Note that in-place operations, and re-using temporary objects, is allowed.

Here is the code:

The Factor version is both shorter, and has more blank lines.

Note that the Factor version is intended to be run as a vocabulary from the Factor environment, using the time word, as follows:
[ "benchmark.struct-arrays" run ] time

Run it a few of times so that the data heap can grow to a stable size.

The Java code is self-contained; run it with
java -Xms512m -server silly

The Java version runs the benchmark 8 times, and prints the best time; this gives the HotSpot Server JIT a chance to 'warm up'.

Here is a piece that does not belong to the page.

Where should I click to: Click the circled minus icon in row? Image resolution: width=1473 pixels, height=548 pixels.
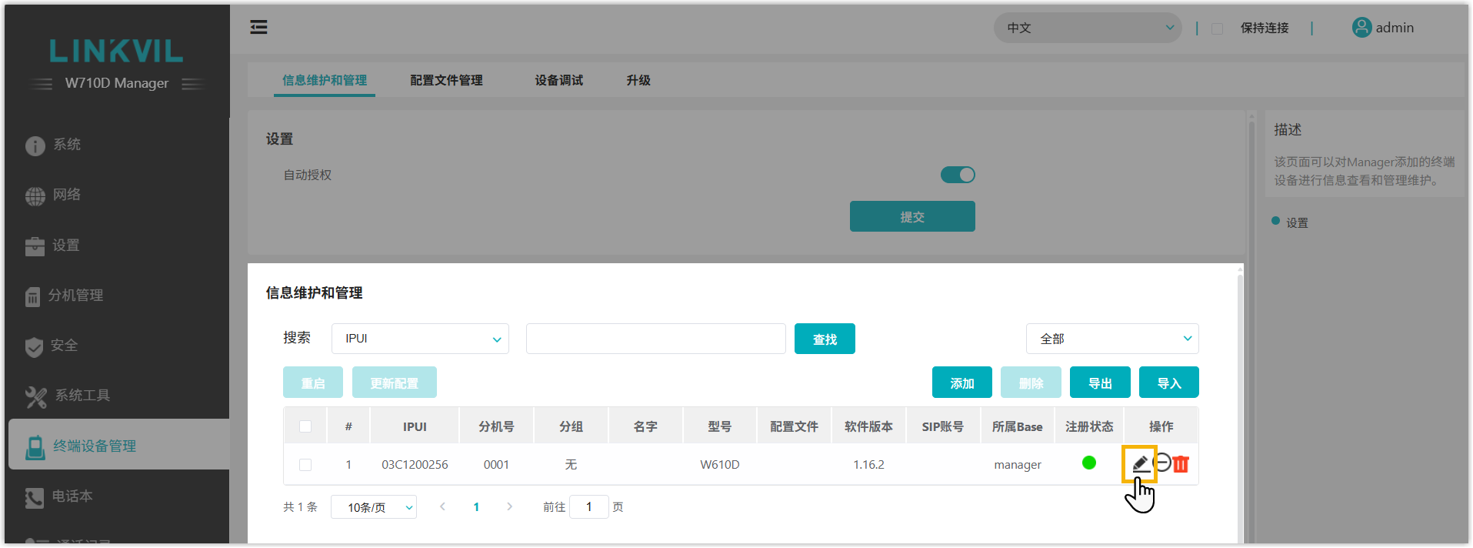pos(1162,463)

The JVM shipped with Mac OS X 10.5 (build 1.5.0_19-b02-304) runs the benchmark in 4.6 seconds, and the Factor version ran in 2.2 seconds using a Factor build from earlier this evening. I made a couple of further improvements to the Factor compiler, bringing the runtime of the Factor version of the benchmark down to 1.4 seconds in the latest source tree:
  • Added intrinsics for min and max so that when they are applied to values known to be floating point at compile-time, the SSE2 instructions MINSD and MAXSD are used.
  • Added some optimizations to unbox intermediate <displaced-alien> values constructed by the struct array code. A displaced alien is a value representing a pointer and an offset; it is a heap-allocated object with two slots. This is how struct classes internally implement the backing store for objects which are stored 'in the middle' of a byte array.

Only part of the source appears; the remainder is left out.